All approvals were based on data from the IMbrave150 Phase 3 trial (NCT03434379), investigating if first-line treatment with the Tecentriq-Avastin combination therapy is superior to standard care — Nexavar (sorafenib) — at improving survival outcomes.
Data from the trial, which enrolled 501 people with locally advanced or metastatic HCC, showed the Tecentriq-Avastin combo reduced the risk of death by 42%, and the risk of disease worsening or death by 41%, compared with Nexavar.
A larger percentage of patients given the combination therapy responded to treatment than did those given Nexavar (27.3% vs. 11.9%).
“The results of the IMbrave150 study mark a breakthrough in the treatment of advanced liver cancer, one of the few cancers with a rising death rate and limited options in the first-line setting,” said Arndt Vogel, MD, a professor of medicine at Hannover Medical School.
“After many failures in the last 12 years, the combination of Tecentriq and Avastin shows improvement in overall survival compared to sorafenib and offers patients the opportunity for improved disease control with a high overall response rate,” Vogel added.
The incidence of severe (grade 3) and life-threatening (grade 4) adverse events was similar in patients receiving the combination therapy (57%) or Nexavar (55%). The most common serious adverse reactions associated with the combo therapy included gastrointestinal tract bleeds and fever.

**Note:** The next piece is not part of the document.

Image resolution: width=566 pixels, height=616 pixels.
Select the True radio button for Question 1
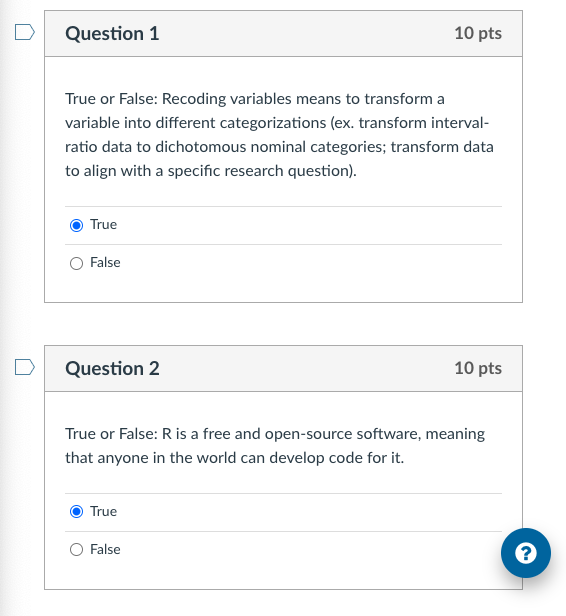pos(76,226)
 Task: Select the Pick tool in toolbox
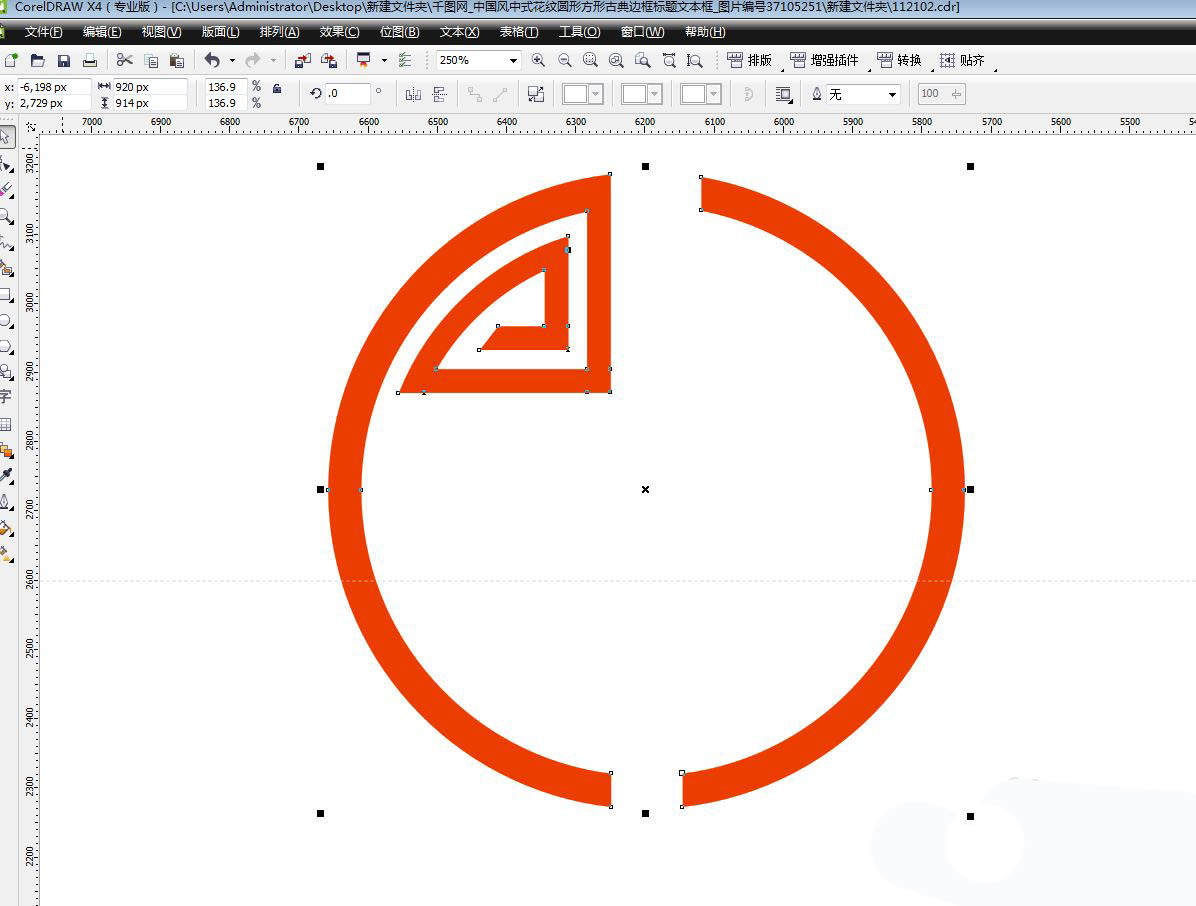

IMbrave150 was the first trial to show evidence of superiority of a cancer immunotherapy regimen over standard of care treatment in patients with this particular type of cancer.
These findings were also supported by data from a systematic review and meta-analysis presented at the 2020 ASCO Virtual Scientific Program.
This analysis, which was based on data from nine clinical trials, including IMbrave150, REFLECT (NCT01761266), and CheckMate-459 (NCT02576509), suggested the Tecentriq-Avastin combo’s efficacy was superior to that of several approved therapies for inoperable HCC, including Lenvima (lenvatinib) and Opdivo (nivolumab).
Tecentriq and Avastin in combination is now approved to treat patients with inoperable HCC in 59 countries, Roche reported in its release.
Genentech is also exploring the potential of Tecentriq, both alone and in combination with other medications, to treat other types of cancers, including lung, genitourinary (urinary and male reproductive system), skin, breast, gastrointestinal, gynecological, and head and neck cancers.